What the exercise asks:
Reply only with how many lines in these entries hold the string "chart".

++++++

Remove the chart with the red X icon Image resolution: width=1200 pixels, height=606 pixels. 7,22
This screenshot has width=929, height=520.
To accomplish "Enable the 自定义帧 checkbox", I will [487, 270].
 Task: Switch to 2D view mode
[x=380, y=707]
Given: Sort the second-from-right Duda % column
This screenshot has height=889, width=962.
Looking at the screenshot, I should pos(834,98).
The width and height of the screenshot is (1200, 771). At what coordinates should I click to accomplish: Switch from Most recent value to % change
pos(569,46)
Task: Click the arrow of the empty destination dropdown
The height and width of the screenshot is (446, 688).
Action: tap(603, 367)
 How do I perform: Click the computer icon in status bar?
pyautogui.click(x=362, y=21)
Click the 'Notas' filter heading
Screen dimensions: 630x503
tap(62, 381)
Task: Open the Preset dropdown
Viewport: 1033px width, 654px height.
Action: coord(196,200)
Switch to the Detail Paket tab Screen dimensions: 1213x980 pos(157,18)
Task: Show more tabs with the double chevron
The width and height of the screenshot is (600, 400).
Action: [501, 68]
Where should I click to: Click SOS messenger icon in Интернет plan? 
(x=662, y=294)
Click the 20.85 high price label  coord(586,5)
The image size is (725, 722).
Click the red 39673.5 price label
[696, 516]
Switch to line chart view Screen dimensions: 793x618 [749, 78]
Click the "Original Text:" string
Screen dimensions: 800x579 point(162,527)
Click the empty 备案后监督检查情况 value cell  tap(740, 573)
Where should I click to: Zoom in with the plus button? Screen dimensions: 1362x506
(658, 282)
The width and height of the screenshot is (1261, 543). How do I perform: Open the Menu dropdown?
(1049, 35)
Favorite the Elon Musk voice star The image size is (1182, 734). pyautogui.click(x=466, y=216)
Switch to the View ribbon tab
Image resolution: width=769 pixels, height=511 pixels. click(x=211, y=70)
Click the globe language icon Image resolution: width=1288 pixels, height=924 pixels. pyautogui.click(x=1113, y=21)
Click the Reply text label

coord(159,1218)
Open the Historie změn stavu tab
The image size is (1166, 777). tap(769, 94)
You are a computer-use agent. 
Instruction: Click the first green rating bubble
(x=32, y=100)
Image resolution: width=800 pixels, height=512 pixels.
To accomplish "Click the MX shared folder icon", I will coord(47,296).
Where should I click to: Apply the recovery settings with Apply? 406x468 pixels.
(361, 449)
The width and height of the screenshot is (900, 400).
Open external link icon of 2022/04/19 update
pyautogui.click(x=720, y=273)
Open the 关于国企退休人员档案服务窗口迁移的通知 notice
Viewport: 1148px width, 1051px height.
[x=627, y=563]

++++++

Your response:
2